TO DO: Go through each line of the records below and count those with the word "computer". Give only the count.

[Saved entries]
- - - -
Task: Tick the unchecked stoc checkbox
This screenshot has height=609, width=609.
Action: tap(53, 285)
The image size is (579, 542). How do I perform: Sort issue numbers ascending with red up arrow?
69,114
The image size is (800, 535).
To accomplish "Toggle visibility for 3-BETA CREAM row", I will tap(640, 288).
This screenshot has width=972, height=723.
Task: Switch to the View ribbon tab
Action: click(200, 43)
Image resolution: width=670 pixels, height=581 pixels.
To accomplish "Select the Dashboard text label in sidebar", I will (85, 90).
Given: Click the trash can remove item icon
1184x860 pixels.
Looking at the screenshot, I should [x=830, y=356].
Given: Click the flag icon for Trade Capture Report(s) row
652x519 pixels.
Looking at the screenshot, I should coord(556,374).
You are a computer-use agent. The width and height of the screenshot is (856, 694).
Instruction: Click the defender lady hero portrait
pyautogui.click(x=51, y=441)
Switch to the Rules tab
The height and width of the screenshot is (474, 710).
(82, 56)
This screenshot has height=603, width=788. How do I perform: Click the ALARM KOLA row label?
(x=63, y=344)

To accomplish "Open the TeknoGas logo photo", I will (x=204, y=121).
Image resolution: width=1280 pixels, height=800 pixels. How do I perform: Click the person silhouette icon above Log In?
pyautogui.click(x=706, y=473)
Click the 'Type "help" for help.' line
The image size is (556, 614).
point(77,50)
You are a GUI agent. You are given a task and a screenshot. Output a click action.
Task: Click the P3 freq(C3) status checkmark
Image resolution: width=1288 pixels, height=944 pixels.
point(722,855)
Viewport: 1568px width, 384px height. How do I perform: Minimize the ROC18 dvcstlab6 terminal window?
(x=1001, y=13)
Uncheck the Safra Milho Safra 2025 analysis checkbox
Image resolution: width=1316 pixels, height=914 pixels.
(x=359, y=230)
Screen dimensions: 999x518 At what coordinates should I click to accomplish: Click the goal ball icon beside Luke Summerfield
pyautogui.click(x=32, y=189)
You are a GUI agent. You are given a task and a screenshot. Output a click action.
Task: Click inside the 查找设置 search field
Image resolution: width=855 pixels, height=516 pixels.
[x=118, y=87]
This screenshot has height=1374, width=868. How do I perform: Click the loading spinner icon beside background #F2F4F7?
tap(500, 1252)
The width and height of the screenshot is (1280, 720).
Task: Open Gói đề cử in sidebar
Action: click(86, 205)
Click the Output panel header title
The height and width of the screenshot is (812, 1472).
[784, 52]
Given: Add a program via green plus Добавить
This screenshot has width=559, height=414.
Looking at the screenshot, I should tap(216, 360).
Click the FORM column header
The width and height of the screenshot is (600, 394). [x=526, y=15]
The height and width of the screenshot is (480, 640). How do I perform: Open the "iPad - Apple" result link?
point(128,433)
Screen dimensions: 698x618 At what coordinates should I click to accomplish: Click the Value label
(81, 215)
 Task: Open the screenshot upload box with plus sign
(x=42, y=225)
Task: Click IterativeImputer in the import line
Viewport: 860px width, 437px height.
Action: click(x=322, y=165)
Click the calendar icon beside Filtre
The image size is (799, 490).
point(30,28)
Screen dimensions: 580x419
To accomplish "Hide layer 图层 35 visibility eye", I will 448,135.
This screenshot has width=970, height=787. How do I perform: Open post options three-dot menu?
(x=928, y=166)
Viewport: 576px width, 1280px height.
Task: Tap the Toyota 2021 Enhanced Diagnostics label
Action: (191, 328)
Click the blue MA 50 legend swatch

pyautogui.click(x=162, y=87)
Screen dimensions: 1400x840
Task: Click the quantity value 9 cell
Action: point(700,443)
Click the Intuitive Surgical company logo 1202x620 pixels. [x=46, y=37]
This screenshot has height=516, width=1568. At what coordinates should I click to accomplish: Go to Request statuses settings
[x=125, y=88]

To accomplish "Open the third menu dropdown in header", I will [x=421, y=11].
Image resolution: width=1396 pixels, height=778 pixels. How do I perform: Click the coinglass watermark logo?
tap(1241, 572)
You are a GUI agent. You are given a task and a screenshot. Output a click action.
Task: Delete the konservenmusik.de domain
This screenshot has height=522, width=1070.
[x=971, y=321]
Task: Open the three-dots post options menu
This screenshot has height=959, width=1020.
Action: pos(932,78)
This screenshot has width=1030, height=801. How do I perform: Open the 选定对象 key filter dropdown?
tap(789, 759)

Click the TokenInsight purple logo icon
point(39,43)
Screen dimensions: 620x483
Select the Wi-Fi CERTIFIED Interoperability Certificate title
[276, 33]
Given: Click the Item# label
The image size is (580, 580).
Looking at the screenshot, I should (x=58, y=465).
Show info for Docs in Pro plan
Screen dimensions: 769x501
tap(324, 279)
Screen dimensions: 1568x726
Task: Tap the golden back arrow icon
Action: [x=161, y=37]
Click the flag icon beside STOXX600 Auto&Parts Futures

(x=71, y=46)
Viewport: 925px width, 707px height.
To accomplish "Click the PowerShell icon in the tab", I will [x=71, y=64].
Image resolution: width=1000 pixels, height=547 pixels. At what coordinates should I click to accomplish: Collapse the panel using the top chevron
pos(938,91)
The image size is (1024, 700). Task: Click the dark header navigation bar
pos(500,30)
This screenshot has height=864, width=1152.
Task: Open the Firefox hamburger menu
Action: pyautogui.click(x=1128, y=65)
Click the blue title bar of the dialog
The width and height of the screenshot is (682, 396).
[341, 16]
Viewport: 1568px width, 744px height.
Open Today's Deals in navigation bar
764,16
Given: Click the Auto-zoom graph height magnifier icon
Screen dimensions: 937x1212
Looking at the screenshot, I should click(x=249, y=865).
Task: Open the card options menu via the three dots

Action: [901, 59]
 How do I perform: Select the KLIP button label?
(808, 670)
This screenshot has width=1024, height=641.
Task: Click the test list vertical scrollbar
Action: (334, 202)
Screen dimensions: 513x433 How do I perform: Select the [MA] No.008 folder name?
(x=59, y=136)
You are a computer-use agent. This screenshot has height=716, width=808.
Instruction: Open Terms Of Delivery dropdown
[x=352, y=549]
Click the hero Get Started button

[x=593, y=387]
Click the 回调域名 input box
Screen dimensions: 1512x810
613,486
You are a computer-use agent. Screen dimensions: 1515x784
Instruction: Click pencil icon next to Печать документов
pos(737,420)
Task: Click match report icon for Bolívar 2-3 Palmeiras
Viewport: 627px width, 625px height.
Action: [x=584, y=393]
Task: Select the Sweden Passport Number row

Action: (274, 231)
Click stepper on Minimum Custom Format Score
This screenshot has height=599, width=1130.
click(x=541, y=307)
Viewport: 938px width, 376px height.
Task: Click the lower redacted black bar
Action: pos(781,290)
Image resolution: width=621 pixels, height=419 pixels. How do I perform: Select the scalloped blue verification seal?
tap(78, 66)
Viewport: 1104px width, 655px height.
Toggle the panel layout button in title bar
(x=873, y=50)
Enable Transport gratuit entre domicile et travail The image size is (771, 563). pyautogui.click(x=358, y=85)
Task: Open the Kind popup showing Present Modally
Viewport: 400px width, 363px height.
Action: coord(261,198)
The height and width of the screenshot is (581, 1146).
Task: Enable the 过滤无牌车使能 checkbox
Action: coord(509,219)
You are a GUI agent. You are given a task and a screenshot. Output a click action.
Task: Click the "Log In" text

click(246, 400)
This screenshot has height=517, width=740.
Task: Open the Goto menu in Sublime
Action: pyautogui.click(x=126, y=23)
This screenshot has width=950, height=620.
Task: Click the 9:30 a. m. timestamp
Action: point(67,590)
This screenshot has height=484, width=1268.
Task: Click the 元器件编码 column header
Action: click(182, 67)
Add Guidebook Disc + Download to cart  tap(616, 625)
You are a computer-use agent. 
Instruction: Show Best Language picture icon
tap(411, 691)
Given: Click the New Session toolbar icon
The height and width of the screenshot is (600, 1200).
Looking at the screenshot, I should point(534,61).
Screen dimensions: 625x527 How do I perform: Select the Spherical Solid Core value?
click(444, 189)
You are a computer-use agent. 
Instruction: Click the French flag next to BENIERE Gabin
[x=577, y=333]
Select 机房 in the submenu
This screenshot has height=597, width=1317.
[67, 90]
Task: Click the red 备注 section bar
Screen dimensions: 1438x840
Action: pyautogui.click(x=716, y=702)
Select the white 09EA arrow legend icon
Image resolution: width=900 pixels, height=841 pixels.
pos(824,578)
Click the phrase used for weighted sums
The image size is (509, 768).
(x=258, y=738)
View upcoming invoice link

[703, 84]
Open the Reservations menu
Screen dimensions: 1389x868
- - - -
TASK RESULT: 5